● Job A:
Translate this sentence from the passage on the making of Casino Royale into Spanish: "The final cost was at least $12 million, at that time a very high price tag."

● Quoted passage:
begin

Feldman brought Robert Parrish onto the project not only because Parrish was an experienced director (Fire Down Below, 1957, with Rita Hayworth and Robert Mitchum, among others), but because he was an experienced editor, too, having cut such films as John Ford’s The Battle of Midway (1942) and Max Ophuls’s Caught (1949). (Parrish had also been a child actor; he’s one of the mean boys who pitch spitballs at the Tramp in Chaplin’s City Lights, 1931.) Feldman’s hope was that Parrish would know what to do with the countless reels of disjointed foo
tage into which his multimillion-dollar baby, the still far from complete Casino Royale, had degenerated. (The final cost was at least $12 million, at that time a very high price tag.)

end

● Records for the exercise:
begin

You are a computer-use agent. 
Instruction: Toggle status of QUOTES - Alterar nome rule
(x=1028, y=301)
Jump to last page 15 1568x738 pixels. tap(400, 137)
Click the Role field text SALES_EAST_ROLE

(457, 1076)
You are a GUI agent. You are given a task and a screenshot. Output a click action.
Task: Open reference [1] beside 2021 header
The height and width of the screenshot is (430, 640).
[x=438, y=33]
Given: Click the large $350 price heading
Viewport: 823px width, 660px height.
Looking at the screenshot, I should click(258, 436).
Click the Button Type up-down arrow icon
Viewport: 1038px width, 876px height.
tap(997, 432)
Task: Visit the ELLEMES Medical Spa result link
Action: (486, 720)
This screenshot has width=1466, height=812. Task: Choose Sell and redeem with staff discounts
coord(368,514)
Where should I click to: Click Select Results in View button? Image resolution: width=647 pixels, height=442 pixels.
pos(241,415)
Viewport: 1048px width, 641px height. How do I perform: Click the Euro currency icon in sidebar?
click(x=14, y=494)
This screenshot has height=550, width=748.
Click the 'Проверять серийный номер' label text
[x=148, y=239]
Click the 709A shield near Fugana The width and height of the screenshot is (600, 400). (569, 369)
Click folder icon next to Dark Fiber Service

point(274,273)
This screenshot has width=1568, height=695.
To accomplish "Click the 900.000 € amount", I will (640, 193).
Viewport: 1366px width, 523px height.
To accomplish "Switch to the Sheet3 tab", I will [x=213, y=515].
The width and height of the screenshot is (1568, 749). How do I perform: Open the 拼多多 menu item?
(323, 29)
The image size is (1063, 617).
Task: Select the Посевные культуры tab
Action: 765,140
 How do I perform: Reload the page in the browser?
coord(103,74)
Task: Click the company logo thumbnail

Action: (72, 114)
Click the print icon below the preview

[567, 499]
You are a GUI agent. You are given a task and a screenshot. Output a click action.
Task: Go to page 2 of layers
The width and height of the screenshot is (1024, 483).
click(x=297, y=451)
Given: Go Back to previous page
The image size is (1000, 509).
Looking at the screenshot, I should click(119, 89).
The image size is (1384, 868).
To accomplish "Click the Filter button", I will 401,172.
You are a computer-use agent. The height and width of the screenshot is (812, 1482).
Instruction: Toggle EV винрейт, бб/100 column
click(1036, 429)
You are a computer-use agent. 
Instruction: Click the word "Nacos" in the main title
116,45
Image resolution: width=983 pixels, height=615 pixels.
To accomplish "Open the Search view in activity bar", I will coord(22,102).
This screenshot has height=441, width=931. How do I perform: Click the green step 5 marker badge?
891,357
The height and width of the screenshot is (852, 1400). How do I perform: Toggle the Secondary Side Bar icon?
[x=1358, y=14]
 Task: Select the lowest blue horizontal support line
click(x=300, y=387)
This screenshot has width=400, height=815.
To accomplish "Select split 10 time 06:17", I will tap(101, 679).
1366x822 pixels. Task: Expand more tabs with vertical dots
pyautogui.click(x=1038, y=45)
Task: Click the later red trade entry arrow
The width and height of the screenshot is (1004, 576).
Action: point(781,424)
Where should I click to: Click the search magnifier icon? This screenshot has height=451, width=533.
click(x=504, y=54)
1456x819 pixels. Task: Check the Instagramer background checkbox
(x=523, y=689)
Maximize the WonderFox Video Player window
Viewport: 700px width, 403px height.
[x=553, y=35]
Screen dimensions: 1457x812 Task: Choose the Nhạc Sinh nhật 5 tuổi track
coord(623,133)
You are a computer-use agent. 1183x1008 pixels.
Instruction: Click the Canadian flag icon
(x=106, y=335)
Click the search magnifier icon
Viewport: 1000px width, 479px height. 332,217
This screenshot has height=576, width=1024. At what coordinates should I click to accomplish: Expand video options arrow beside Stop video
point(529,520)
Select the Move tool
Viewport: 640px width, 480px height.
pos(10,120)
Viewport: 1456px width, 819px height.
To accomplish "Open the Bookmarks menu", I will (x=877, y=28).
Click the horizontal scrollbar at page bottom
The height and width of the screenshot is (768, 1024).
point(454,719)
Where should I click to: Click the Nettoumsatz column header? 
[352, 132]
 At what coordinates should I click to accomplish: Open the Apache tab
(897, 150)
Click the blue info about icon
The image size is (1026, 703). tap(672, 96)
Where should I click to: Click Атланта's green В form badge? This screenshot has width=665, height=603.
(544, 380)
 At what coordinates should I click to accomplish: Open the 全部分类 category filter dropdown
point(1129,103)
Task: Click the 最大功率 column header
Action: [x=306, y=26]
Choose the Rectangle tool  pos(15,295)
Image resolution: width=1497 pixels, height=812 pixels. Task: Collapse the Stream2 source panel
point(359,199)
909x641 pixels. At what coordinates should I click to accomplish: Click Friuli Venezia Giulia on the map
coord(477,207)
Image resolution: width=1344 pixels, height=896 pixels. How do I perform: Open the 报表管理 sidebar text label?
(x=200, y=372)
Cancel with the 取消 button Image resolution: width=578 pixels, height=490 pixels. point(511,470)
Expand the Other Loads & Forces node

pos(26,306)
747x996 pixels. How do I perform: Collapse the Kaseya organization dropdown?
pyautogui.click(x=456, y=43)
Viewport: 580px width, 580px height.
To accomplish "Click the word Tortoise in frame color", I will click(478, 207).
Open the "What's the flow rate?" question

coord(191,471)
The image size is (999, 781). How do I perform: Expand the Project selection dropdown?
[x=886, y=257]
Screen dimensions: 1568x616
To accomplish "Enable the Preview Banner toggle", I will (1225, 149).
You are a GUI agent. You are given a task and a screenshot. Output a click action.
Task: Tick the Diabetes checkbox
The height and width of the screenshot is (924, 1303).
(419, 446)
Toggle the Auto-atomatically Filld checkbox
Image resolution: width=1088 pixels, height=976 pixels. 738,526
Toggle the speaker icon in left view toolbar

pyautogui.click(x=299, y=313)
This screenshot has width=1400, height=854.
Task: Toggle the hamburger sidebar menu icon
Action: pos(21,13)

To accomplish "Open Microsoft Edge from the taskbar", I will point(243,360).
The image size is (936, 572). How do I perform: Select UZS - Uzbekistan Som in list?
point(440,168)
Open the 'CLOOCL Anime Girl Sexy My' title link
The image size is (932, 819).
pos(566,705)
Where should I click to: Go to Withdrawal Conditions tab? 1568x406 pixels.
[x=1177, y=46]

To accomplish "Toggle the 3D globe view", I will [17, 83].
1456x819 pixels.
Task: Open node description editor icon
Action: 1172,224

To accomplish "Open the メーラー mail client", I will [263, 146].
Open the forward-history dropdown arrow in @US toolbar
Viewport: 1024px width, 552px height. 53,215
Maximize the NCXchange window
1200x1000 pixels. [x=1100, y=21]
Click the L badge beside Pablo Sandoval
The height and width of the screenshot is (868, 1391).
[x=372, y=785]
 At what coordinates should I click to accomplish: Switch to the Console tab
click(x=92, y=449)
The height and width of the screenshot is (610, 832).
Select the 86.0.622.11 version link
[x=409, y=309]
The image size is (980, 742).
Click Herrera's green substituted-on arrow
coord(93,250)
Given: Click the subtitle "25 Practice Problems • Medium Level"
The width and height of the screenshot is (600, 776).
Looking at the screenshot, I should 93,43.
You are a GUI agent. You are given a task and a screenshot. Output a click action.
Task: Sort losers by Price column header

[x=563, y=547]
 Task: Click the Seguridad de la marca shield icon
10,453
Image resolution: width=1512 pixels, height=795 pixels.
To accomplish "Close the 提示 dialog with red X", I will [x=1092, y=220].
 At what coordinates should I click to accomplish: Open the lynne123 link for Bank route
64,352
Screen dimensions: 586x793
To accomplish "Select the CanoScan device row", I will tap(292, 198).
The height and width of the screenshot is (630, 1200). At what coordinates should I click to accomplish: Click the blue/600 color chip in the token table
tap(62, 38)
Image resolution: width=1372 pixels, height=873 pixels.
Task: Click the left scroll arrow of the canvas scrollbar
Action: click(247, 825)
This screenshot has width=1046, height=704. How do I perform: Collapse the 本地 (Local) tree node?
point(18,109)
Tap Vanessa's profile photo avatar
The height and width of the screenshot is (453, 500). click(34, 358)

end

● Job B:
Copy the rows word for word, beginning with the first row and continuing through the line that contains "Action: 765,140".

● Final answer A:
El costo final fue de al menos 12 millones de dólares, en aquella época un precio muy elevado.

● Final answer B:
You are a computer-use agent. 
Instruction: Toggle status of QUOTES - Alterar nome rule
(x=1028, y=301)
Jump to last page 15 1568x738 pixels. tap(400, 137)
Click the Role field text SALES_EAST_ROLE

(457, 1076)
You are a GUI agent. You are given a task and a screenshot. Output a click action.
Task: Open reference [1] beside 2021 header
The height and width of the screenshot is (430, 640).
[x=438, y=33]
Given: Click the large $350 price heading
Viewport: 823px width, 660px height.
Looking at the screenshot, I should click(258, 436).
Click the Button Type up-down arrow icon
Viewport: 1038px width, 876px height.
tap(997, 432)
Task: Visit the ELLEMES Medical Spa result link
Action: (486, 720)
This screenshot has width=1466, height=812. Task: Choose Sell and redeem with staff discounts
coord(368,514)
Where should I click to: Click Select Results in View button? Image resolution: width=647 pixels, height=442 pixels.
pos(241,415)
Viewport: 1048px width, 641px height. How do I perform: Click the Euro currency icon in sidebar?
click(x=14, y=494)
This screenshot has height=550, width=748.
Click the 'Проверять серийный номер' label text
[x=148, y=239]
Click the 709A shield near Fugana The width and height of the screenshot is (600, 400). (569, 369)
Click folder icon next to Dark Fiber Service

point(274,273)
This screenshot has width=1568, height=695.
To accomplish "Click the 900.000 € amount", I will (640, 193).
Viewport: 1366px width, 523px height.
To accomplish "Switch to the Sheet3 tab", I will [x=213, y=515].
The width and height of the screenshot is (1568, 749). How do I perform: Open the 拼多多 menu item?
(323, 29)
The image size is (1063, 617).
Task: Select the Посевные культуры tab
Action: 765,140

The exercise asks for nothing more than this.